Scoring an original work of art doesn’t always cost wads of cash. Crisp linens and baked beans will do just fine if you’re hosting Jim Mott. For the second time, the Pittsford artist has painted his way across the United States as part of his Itinerant Artist Project Tour.

Mott bunks with gracious hosts across the country, then thanks and repays them with a painting inspired by the visit: a wildflower, a pick-up truck, the view from a home’s front door. In November, Mott returned from a six-week road trip, starting in Seattle and working his way back home.



He calls his initial cross-country tour, in 2000, “a life-defining journey.” In between, he confined his trips to shorter jaunts across New York and New England. But once he felt the seven-year itch—plus an impulse to see the Northwest—he knew it was time to strike out again.

He worked the phones and the Web until clusters of willing folks popped up, from the stepbrother of a friend’s friend to the reference librarian at Montana State University, where Mott had called to seek accommodations near Yellowstone. Mott plotted his route around their welcome mats, then bought a Chevy Prizm on-line and a one-way ticket to Seattle. He would make 15 stops in 10 states.

If that sounds like the ultimate escapist adventure, consider this: Mott is an admitted introvert.

“I was pretty much on edge and terrified for the first few weeks,” he says.

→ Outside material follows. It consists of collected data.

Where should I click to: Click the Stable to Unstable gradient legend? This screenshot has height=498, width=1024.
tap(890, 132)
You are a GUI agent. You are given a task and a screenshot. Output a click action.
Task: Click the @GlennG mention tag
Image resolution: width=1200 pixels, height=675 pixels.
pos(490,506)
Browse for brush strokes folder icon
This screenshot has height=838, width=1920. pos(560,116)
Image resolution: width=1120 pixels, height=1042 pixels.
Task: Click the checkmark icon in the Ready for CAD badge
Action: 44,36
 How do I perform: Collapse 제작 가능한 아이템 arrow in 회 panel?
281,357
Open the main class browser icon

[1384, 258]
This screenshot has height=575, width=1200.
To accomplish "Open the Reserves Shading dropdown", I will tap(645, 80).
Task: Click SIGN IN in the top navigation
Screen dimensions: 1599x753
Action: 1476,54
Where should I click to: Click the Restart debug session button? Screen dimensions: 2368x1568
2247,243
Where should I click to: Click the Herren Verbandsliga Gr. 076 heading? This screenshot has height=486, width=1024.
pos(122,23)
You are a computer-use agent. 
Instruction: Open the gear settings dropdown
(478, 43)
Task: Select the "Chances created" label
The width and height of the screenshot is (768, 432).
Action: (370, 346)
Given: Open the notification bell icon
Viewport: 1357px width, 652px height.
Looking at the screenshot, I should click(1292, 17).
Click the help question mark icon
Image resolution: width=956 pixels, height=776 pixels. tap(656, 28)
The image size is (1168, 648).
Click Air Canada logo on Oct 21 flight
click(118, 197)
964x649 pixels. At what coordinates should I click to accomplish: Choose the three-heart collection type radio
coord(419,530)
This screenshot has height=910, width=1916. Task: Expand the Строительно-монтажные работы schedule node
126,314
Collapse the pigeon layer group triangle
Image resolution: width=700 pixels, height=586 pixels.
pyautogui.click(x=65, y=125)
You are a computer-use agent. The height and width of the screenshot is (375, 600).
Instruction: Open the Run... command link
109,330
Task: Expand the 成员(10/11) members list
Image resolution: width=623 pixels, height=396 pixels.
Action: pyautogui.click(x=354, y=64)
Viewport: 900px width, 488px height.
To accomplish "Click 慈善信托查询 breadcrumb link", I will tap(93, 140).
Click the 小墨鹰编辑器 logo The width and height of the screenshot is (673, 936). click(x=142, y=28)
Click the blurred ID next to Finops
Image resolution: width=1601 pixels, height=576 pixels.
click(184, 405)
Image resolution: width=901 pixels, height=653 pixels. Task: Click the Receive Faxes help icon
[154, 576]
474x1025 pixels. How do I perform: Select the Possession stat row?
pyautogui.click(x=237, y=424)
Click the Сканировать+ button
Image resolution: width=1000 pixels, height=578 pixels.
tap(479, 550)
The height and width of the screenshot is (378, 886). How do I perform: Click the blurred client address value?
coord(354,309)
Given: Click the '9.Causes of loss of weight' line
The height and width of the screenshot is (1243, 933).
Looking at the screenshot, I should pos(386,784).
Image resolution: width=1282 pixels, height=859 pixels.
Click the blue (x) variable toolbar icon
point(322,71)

So why subject himself to it? Mott says it’s “a way to get outside my comfort zone.” The painting itself helps him acclimate and express himself in radically different environs. “Knowing my only task is to paint makes me a lot more focused than I am at home.”

And there’s a larger, philosophical point to his project. Mott seeks to extricate art from the “distractions” of the market—investing it with a value rooted more in a sense of connection than commodity.

“We both find it meaningful,” he says of presenting his parting gift. “I have trouble letting my work go if it’s sold to a stranger.” When he does sell, his paintings fetch up to $500. But when itinerant, Mott operates squarely outside the marketplace.

In his suitcase: 100 six-by-nine-inch panels made from conservation board (a special high-grade cardboard), a drying box, paint and brushes, sketch pads, his journal, a combo fan/space-heater and black cloth to drape over naked windows. Not surprisingly, he goes easy on the clothing.


In two to three days he produces four to five panels, trying to intuit the scene destined for his hosts’ walls. One man took Mott to his favorite fishing creek for his painting. But often, weary of driving, he trains his gaze on the immediate surroundings—the tree outside the window where he’s staying, or the glowing sign for a local diner. He rarely climbs back in the car, tourist-style, to ogle a scenic vista.

To Mott’s unexpected delight, the folks along the way really seemed to “get it”—even the Montana judge who actually accepted a print in lieu of payment for a speeding-ticket fine.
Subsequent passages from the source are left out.